_THE PROBLEM:_
From the passage below on General Martínez and El Salvador's 1935 election, return the stretch from "Brigadier General Maximiliano" through "77 percent turnout." word for word.

*** EXCERPT TO READ Section Begins ***

Brigadier General Maximiliano Hernández Martínez became President of El Salvador in December 1931 after a coup d'état overthrew President Arturo Araujo and established a military dictatorship. Martínez solidified his position in January 1932 after suppressing an uprising and killing between 10,000 and 40,000 people in mass killings known as La Matanza. Martínez won the 1935 presidential election unopposed with 329,555 on 77 percent turnout.

== Election campaign ==

"Pro-Patria Delegation was opened last night amidst fevered regalia. Last night conferences were held in the central plaza and a reception was given in the Central Hotel. Today the conferences continue with the goal of holding the public session of the cabildo abierto. In unison the citizens agree with out patriotic ideals."
— Governor of Usulután Antonio Galdámez, 17 July 1938

"It is time that the head of this [constitutional] pact be convinced that the devotion to democracy in El Salvador is a tangible fact. General Martínez should not stain our fatherland with fresh blood. He should respect the prevailing Constitution. He should avoid causing the people of El Salvador to remain downtrodden forever."

*** EXCERPT TO READ Section Ends ***
*** EXTRACTED ENTRIES Section Begins ***

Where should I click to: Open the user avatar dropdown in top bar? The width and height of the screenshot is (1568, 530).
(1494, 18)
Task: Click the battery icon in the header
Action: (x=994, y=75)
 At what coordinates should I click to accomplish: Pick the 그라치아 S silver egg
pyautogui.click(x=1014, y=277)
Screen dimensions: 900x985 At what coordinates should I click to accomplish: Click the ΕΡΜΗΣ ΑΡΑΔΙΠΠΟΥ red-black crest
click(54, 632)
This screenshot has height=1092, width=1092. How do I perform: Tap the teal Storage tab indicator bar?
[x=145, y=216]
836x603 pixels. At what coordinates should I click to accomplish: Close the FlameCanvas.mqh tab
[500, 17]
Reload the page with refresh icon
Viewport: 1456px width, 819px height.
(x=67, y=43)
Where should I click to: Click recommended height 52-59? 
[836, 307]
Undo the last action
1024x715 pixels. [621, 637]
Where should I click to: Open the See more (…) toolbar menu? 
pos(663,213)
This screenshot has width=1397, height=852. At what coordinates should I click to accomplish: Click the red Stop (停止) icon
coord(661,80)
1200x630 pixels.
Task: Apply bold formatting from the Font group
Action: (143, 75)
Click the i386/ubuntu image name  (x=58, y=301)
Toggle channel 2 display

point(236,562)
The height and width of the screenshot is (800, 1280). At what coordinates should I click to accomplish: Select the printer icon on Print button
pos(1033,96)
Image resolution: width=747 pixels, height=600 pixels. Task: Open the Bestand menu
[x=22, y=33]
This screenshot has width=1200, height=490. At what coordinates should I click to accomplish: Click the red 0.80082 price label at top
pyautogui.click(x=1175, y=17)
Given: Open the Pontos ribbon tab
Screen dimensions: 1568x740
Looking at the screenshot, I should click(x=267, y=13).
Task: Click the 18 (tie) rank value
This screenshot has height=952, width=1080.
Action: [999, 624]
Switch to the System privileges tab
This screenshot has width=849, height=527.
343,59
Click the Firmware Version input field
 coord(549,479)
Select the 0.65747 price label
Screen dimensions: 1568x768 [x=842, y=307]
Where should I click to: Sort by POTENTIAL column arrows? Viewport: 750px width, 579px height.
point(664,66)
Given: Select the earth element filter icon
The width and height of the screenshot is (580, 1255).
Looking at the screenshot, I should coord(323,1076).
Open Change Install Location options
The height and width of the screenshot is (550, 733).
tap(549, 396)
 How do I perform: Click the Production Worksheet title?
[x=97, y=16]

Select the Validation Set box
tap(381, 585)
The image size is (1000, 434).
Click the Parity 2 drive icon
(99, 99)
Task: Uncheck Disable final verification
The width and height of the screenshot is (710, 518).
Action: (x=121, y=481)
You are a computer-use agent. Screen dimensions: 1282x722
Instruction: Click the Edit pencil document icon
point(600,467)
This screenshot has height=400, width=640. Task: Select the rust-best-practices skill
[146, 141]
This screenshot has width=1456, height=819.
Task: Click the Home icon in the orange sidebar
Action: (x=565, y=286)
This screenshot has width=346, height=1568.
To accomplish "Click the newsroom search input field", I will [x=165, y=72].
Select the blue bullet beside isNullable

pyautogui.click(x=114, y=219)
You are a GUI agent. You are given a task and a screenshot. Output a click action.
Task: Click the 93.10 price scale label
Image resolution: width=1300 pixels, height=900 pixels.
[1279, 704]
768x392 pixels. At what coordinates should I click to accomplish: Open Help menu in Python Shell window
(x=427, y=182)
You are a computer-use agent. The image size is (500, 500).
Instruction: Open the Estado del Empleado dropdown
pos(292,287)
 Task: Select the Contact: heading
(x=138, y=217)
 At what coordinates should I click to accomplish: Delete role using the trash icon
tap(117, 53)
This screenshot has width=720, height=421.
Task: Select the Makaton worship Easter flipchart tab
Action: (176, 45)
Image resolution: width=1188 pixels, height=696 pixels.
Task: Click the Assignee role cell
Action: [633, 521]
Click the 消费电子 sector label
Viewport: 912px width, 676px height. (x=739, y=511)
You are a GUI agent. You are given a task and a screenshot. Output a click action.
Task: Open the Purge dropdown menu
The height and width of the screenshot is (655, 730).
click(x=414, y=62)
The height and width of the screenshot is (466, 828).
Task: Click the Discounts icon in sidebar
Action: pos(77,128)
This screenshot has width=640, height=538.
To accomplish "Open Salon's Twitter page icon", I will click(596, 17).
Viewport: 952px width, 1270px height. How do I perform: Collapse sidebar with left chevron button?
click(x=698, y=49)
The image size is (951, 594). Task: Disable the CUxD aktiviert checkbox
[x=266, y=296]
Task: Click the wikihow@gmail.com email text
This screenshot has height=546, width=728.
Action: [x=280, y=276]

*** EXTRACTED ENTRIES Section Ends ***

_WRITTEN ANSWER:_
Brigadier General Maximiliano Hernández Martínez became President of El Salvador in December 1931 after a coup d'état overthrew President Arturo Araujo and established a military dictatorship. Martínez solidified his position in January 1932 after suppressing an uprising and killing between 10,000 and 40,000 people in mass killings known as La Matanza. Martínez won the 1935 presidential election unopposed with 329,555 on 77 percent turnout.